» RECORDS PROVIDED
--- --- ---
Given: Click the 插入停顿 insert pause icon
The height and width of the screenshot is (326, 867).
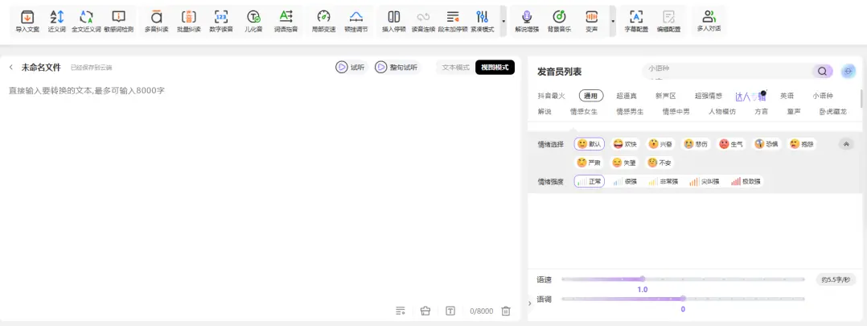Looking at the screenshot, I should pos(393,20).
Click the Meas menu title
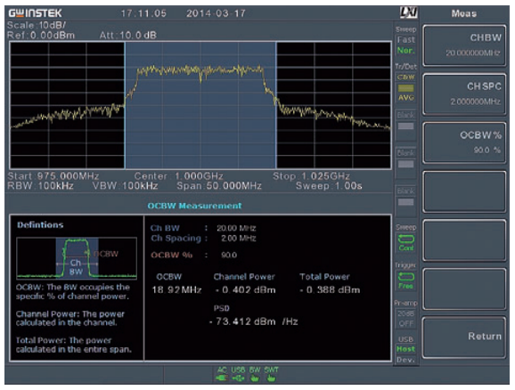This screenshot has width=515, height=390. (463, 13)
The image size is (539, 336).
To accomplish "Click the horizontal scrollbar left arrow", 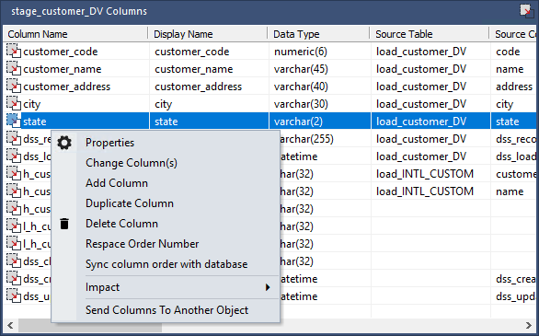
--- --- ---
» ACTION ITEM
Leave out the pictures and print each record exactly as it stands.

» THE COMPLETED TASK
Given: Click the 插入停顿 insert pause icon
The height and width of the screenshot is (326, 867).
Looking at the screenshot, I should pos(393,20).
Click the Meas menu title
This screenshot has width=515, height=390. (463, 13)
The image size is (539, 336).
To accomplish "Click the horizontal scrollbar left arrow", 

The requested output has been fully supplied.